Letters to the Editor
Time Magazine May 22, 2007
Re: Kissinger and Beinart
To the Editor:
Conservatives often dub the mainstream media “liberal.” Would that it were! Is the only moral compass of Time’s editors the scent of money?
Time Magazine’s May 21 issue shows (inadvertently) how the amoral cult of establishment celebrity spans generations, from Vietnam to Iraq. First off, editor Richard Stengel (“An Event to Remember”) displays the precedence of economic to moral value by captioning one photograph “Former Secretary of State Henry Kissinger graced the event.” How is it that the man most responsible for subverting Chile’s democracy and bombing Cambodia, sucking it and Laos into a vortex of genocidal violence, merits the honorific verb “grace”? Because Kissinger is a celebrity. Why does Stengel (and the organization behind him) genuflect to a criminal whose ego prevents any acknowledgement of the suffering he caused? Because kissing old celebrity ass is the best way to prove one is worthy of inclusion among the elite. And such clubby inclusion is essential to corporate success.
When I saw Peter Beinart’s name on a commentary essay (“Is Freedom Failing?” May 21 issue), my heart sank again. What can a person who championed military invasion of a second country – Iraq – know about “freedom” and “democracy”? He pretends to give advice to Chavez, Putin, and Ahmedinejad, leaders which, as far as I can tell, have never invaded other countries (their real crime is in bucking Washington’s failed leadership). Beinart’s hypocrisy in preaching democracy, a doctrine of dialogue, is analogous to a peace activist pulling out a gun and shooting dead an opponent – and then adopting a sanctimonious pose to the applause of the media elite. And when I see cheerleaders of state violence getting not censure and opprobrium but promotions – George Tenet receiving a medal from George Bush, Beinart being rewarded with a senior fellowship at the Council on Foreign Relations and a gig at Time Magazine – I feel this country has really gone off a cliff. Lessons were learned in Vietnam. But the lessons learned were clearly the wrong ones.
Not only did such people lack the moral integrity and intellectual acumen to see through and confront the “patriotic” hysteria whipped up by power hungry elements after 9/11, they now lack a proper sense of shame for their part in setting up the rape of Iraq.
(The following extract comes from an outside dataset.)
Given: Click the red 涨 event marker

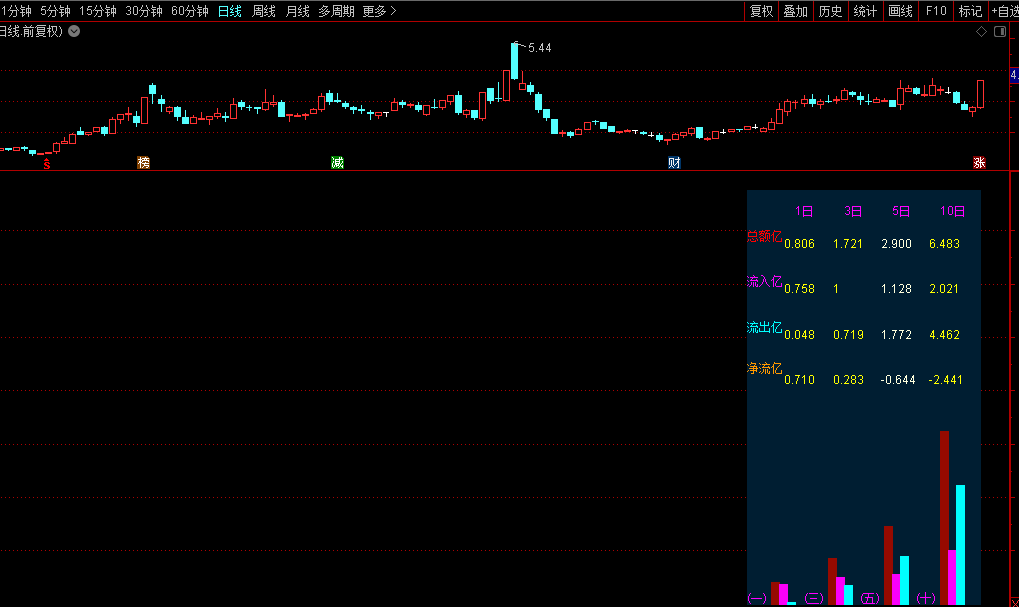Looking at the screenshot, I should point(979,163).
A person with a penitent conscience would at the very least cease dispensing facile “advice” about a world he obviously knows nothing about. It nauseates me to see Beinart and his like pretend to advocate for the world’s poor when their only master is their own ambition in service to American power. While Iraqis die in droves, a Virginia Tech or more every day, the war has really been kind to Beinart’s career and personal brand! Moral charlatans and pipsqueaks like him are rewarded for acts which have shredded this country’s moral and political fiber, and Time Magazine shows just how such people are feted and hob-nobbed by our national aristocracy, no matter how many die for their mistakes.
In this undemocratic age, the only means to express my outrage is to promise never to purchase Time Magazine as long as I see Beinart’s smooth face (or that of other salesmen of war) featured in its pages.